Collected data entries
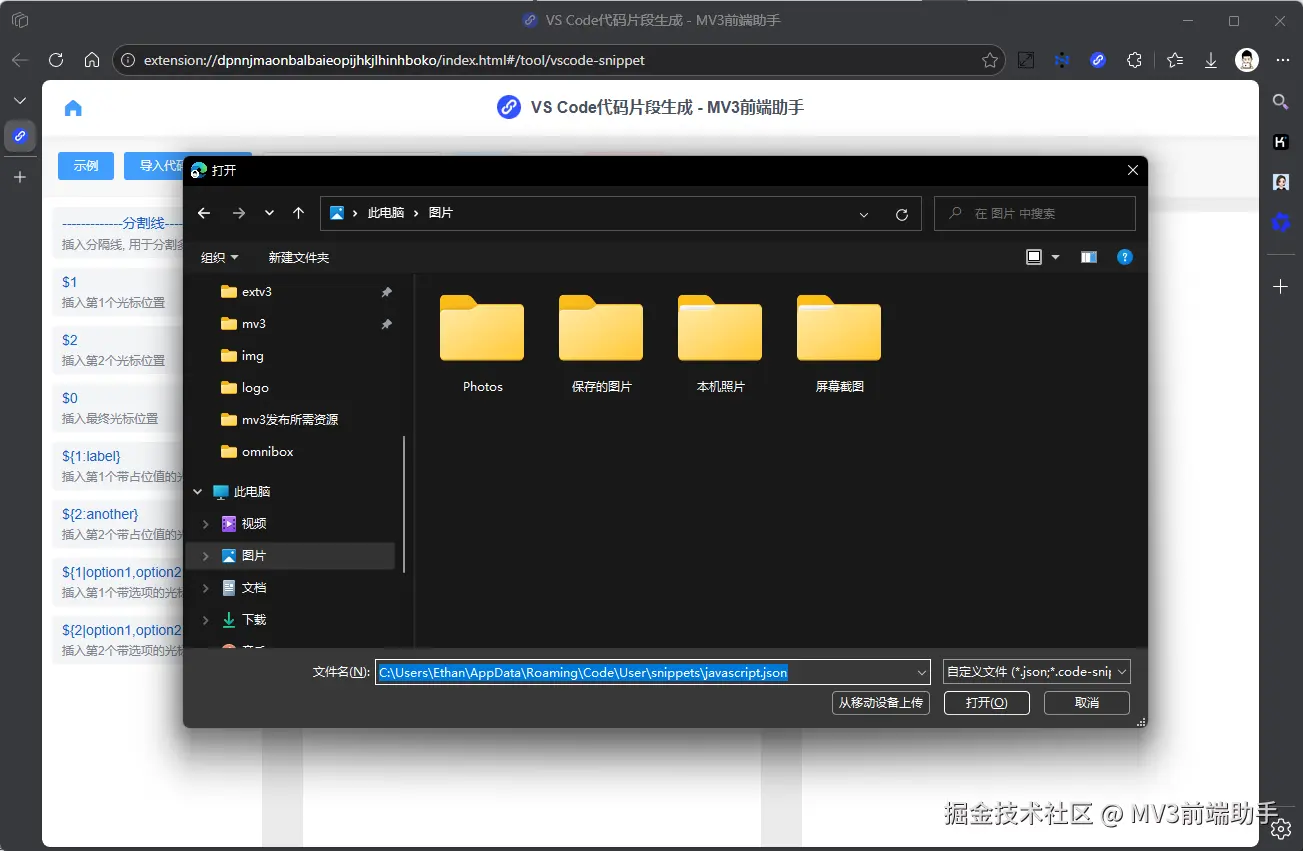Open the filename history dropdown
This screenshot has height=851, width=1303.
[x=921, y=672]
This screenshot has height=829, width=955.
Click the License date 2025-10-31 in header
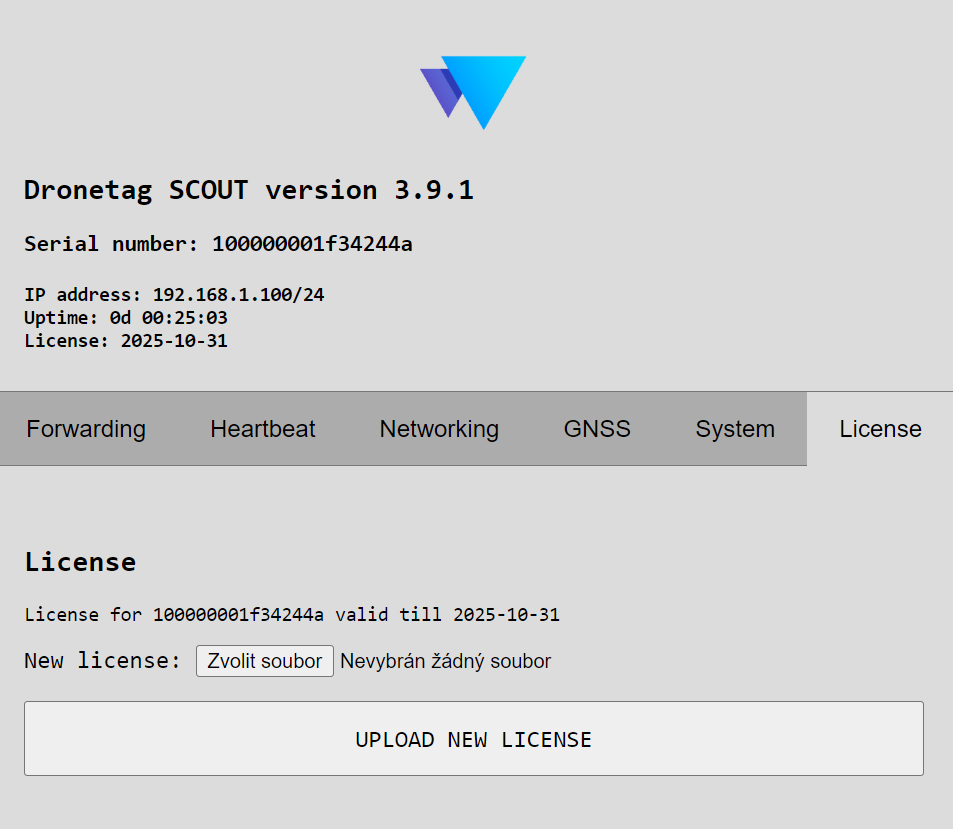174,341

Exercise
Retype the lines exactly. Begin at the one that holds "This screenshot has height=829, width=955.", stop at the last line of the entries above, and drop the pictures.

Finished task
This screenshot has height=829, width=955.
Click the License date 2025-10-31 in header
174,341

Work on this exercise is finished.